Saturday, May 31, 2014

Redeemed - My First Mother's Day

On the heels of Mother’s Day, my husband and I celebrated 11 years of marriage. It’s amazing to think that with each year of marriage it sounds like just another year. However, I wouldn’t describe our last year as “just another year.” In fact, when I look at each year of our marriage, I can look back and say to God “Oh, I see what you were doing there.” We have loved hard and we’ve lost hard. Some years we felt like we would barely make it through and felt like we were crawling across the finish line of our anniversary. However, each year we grew stronger in our partnership.

This year God turned our mourning into dancing as we adopted our adorable little Zoe! For the last four years we have miscarried within the first few months of the year. However, this year was different. We experienced that our God is a redeemer! On February 18, 2010 we had our first miscarriage at 10 weeks along. We took it hard. On February 18, 2014 we had our match meeting with Zoe’s birth mother. He didn’t just redeem our heartache, He redeemed it to the day.

On our way to the hospital to meet our daughter! 

People would ask why we waited so long to have children. Eventually, they stopped asking when we were going to have kids and started asking IF we were going to have kids. We would explain we wanted God’s best. We didn’t move forward with adoption until both my husband and I clearly heard from God.

Since becoming a mom, the main question I get is “How’s motherhood treating you?” Honestly, I have no idea how to answer this question. It’s so amazing and yet so humbling. No matter how I earned the title “mom,” God has entrusted me to raise this child. Those years of waiting allowed me time to humble myself and prepare my heart for this thing called motherhood.  


We are so thankful to have experienced the process of becoming parents with God on our side. We know beyond a shadow of a doubt that He made our match. He orchestrated the timing. He was working behind the scenes even when we couldn’t “feel” Him.

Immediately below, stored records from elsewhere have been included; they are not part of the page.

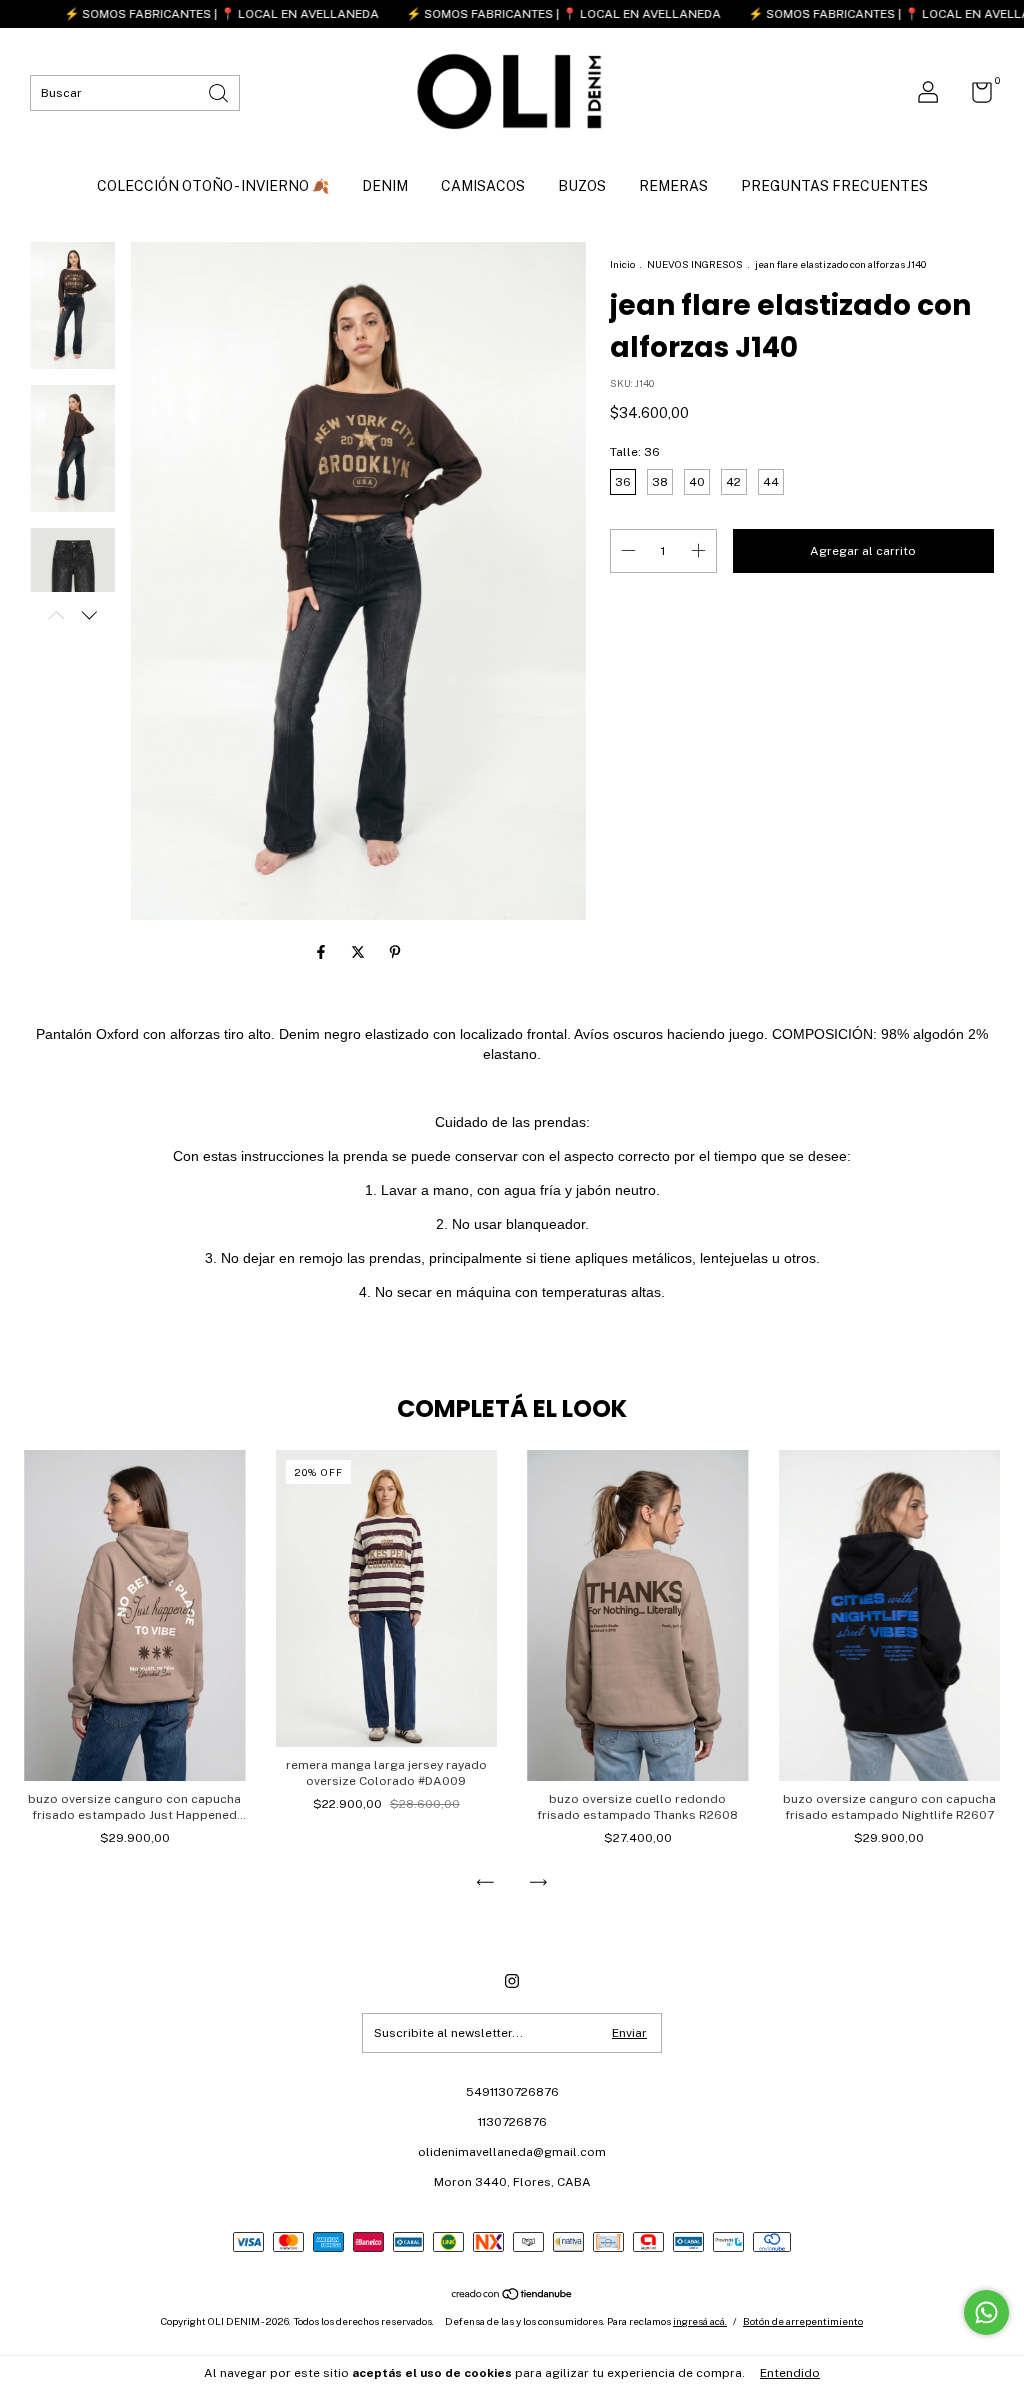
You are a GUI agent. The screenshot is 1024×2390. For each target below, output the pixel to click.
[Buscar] (220, 91)
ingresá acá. (700, 2321)
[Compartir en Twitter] (359, 952)
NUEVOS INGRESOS (696, 264)
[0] (974, 97)
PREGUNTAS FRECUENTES (834, 186)
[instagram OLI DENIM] (512, 1981)
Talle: (635, 452)
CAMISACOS (483, 186)
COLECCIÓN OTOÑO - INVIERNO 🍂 (213, 186)
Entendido (790, 2373)
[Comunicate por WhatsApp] (986, 2312)
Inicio (622, 264)
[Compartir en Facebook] (322, 952)
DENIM (385, 186)
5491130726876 (512, 2092)
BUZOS (582, 186)
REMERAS (673, 186)
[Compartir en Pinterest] (395, 952)
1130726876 (512, 2122)
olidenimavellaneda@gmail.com (512, 2152)
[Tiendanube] (512, 2296)
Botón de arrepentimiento (803, 2321)
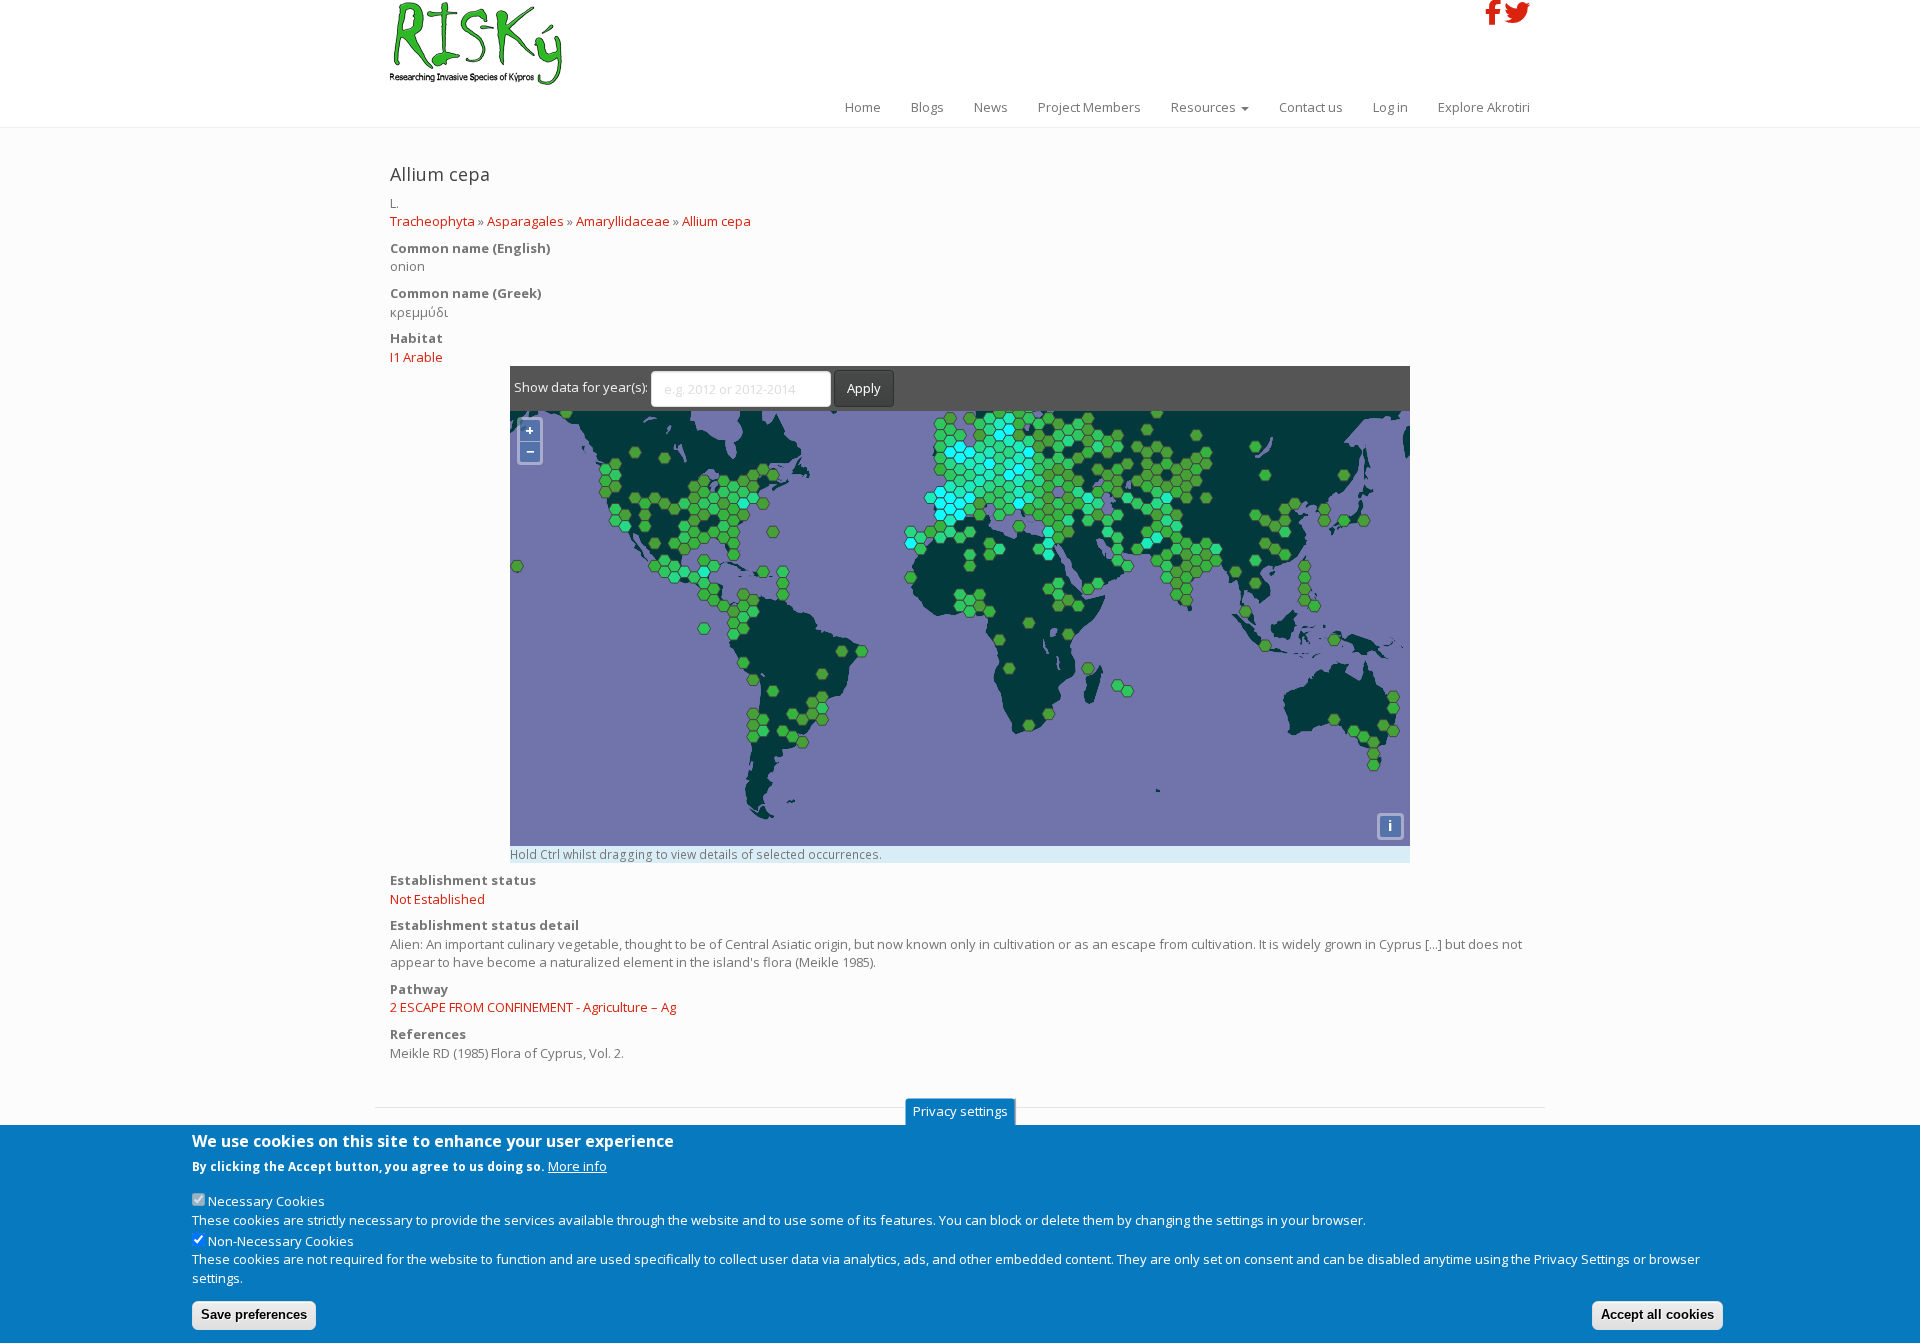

Before we had placement, I had a nagging thought in the back of my head. I always wondered what made me think I could be a mom. If I entertained it too long, it would roll into all the ways I could mess it up. After placement, I realized I couldn’t mess it up. God made our match and He wired me to specifically care for Zoe. Once I came to this realization, the nagging ceased and joy filled its place. I soak in each moment and I try not to forget to thank God each day.



This was my first Mother’s Day and I got to stand for recognition in church. It was the most beautiful thing. As I stood, I felt like I was giving testimony to what God had done in our lives. I felt like by standing I was representing God’s faithfulness and redemption. I am honored that God could use someone like me and that He trusts me so much to be a mom. Not just any mom, but Zoe’s mom.

1 comment:

  1. I love this! As an adopted child, I think this sums up beautifully how God had a perfect plan to bring exactly the right person into your lives. Zoe needed you two and you two needed Zoe. You are a treasure, and I can't think of a single way you could screw up Motherhood (especially when you sit so firmly in the hand of God).

    We love you and can't wait to meet your little girl!